Calculate how many lines of the data hold "Summer". The answer consists of that number only.

[Exercise materials Boundary: Start]

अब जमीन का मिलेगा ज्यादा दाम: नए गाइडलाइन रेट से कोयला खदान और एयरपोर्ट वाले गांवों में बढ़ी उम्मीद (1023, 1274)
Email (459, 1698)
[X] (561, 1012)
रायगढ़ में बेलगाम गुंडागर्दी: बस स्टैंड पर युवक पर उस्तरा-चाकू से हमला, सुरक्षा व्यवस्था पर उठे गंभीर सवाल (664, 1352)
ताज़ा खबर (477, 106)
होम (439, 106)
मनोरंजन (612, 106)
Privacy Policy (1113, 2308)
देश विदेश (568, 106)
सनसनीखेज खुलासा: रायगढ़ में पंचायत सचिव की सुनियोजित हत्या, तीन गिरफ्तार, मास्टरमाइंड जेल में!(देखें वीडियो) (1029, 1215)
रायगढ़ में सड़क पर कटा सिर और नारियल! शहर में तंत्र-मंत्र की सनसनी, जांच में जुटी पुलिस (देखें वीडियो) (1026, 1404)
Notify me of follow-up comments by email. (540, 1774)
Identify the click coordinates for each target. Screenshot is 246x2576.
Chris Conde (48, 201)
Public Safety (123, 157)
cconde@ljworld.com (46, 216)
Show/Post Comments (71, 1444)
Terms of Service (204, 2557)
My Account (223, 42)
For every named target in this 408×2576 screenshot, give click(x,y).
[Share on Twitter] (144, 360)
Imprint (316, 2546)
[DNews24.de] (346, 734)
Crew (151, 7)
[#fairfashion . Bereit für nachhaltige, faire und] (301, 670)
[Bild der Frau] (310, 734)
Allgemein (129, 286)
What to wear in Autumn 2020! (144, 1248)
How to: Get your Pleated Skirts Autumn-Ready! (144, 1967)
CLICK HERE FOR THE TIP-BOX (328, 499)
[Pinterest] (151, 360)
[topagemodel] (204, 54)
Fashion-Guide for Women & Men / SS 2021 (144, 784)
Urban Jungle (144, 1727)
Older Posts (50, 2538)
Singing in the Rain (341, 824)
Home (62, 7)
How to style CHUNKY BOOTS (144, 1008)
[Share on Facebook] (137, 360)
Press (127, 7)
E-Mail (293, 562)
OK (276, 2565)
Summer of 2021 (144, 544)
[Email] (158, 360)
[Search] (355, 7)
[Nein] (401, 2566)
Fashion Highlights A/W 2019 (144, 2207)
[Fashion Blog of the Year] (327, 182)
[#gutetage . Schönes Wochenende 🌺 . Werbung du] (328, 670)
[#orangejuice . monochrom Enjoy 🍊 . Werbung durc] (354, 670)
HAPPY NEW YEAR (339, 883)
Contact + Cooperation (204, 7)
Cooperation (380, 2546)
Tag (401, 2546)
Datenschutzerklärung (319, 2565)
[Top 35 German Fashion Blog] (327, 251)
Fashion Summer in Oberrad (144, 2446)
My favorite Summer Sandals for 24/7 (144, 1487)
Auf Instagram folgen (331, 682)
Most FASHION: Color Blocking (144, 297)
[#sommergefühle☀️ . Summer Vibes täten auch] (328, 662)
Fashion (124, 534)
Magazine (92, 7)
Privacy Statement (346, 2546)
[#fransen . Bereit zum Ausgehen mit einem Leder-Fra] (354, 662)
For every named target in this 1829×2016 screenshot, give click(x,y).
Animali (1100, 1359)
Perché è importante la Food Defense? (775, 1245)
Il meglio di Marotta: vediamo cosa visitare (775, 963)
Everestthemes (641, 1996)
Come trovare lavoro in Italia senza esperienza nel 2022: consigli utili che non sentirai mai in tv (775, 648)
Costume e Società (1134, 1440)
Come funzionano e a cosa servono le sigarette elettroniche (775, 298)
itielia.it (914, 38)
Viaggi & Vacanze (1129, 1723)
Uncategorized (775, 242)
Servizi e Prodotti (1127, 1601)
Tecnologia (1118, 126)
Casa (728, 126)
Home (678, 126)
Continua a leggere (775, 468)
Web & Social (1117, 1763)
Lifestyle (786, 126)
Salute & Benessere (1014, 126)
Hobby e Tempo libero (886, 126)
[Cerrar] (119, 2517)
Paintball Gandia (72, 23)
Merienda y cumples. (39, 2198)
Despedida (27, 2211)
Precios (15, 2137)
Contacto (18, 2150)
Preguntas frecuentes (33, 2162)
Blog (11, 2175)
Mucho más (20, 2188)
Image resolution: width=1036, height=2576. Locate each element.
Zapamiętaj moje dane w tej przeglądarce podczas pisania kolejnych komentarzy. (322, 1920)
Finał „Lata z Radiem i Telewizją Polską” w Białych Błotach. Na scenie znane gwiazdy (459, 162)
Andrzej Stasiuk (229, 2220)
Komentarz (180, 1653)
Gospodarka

[Exercise materials Boundary: End]

* [Reply] 4